Departure
Every NHS kid gets pushed into MobileServe, and nobody likes it — a cluttered legacy dashboard with side-nav pie charts and line graphs piled on top of each other, fronted by a marketing site whose hero is a teacher kneeling over a paper map next to a bright blue Request a Demo button. The work admins actually do is one verb (approve or reject). The work students actually do is one number (how many approved hours, how far from the NHS goal). Serveable was the kinder rebuild — student portal, admin portal, hour logs, approvals, charts, PDF exports, Supabase auth — sketched in a notebook before any code touched the editor.
Approach
- Next.js
- Supabase
- Vercel
- Cloudflare R2
- DreamHost
Two portals — student and admin — sharing one Supabase schema, one auth flow, and one set of approval rules. No second app to keep in sync.
Field log
Opened a notebook and drew the whole thing on graph paper before touching the editor. Big approved-hours number for the student. KPI cards for the admin. The sketch was the spec.

The spec, in pen. Pulled up the incumbent for reference. The dashboard was a blur of side navigation, KPI boxes, donut charts, monthly bar charts, map widgets, and reports.

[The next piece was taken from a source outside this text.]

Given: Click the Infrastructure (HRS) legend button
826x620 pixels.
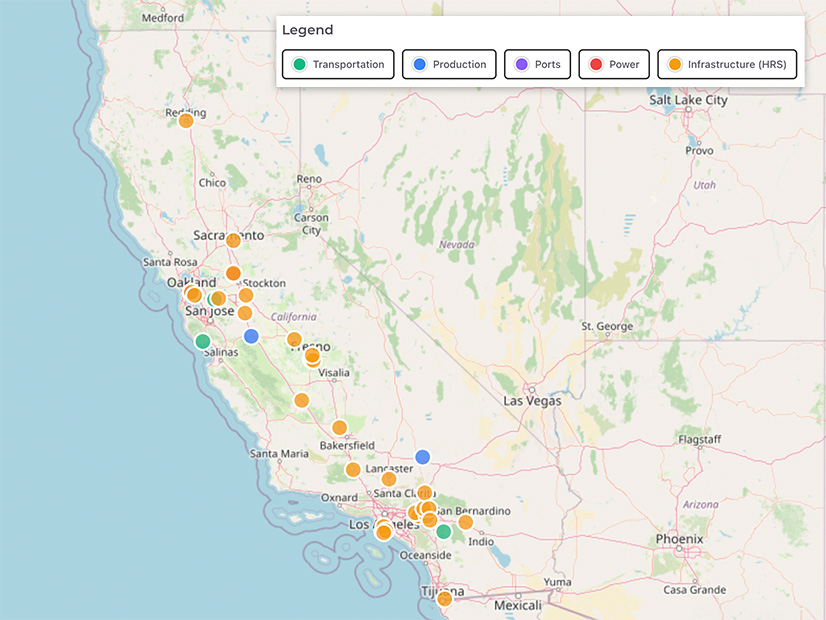Looking at the screenshot, I should tap(727, 64).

Useful data was in there somewhere, but the interface made every answer feel far away.

MobileServe dashboard — the thing to beat. Next.js on Vercel for the app, Supabase for auth and Postgres, Cloudflare R2 for hour-log photo proof, DreamHost holding the domain from a previous life. Boring stack on purpose — the interesting part was the UI.

Five logos, one boring stack. Ran a continuous-line 'S' through six iterations, basic loops to a single green stroke forming an 'S' inside a leaf. Wordmark settled on ServeAble. Service plus growth, in one stroke.

Six drafts to the leaf-S. Mockup landed. "Stop Fighting Your Software. Start Tracking Service." on a clean minimalist beige background. Three pillars underneath: Effortless Efficiency, Unbeatable Value, The Personal Touch. The opposite of a stock-photo paper map.
Four KPI cards across the top — Active Volunteers, Pending Submissions, Total Approved Hours, Est. Economic Impact — with charts and the approval queue underneath. The whole admin job is a queue. The dashboard tells you how big it is.

Admin dashboard: the queue, the totals, and the shape of the hours. Student dashboard came together around a massive green 16.00 — Total Approved Hours — with progress bars for My Group Goals (NHS) right under it. Recent Activity down the side reading "Walked some dogs." Everything else on the page was deliberately small.

16.00. The student's whole product. Detailed admin view added: a scatter-line graph for Hours Logged (Last 12 Months) and horizontal bar charts for Hours by Category — Sponsored, Animal Support, Education. The KPIs answer how much. The charts answer where it came from.
From the gallery



What I came back with
Lesson from the terrain
Replacing incumbent school software is mostly a subtraction problem — MobileServe wasn't missing features, it was drowning in them, and the kinder version is the one that surfaces a single number to a student and a single verb to an admin. Six logo drafts to land on a leaf-shaped 'S' felt like overkill until I noticed I was iterating on the same thing the dashboards were iterating on: how little can sit on the page and still mean what it needs to mean.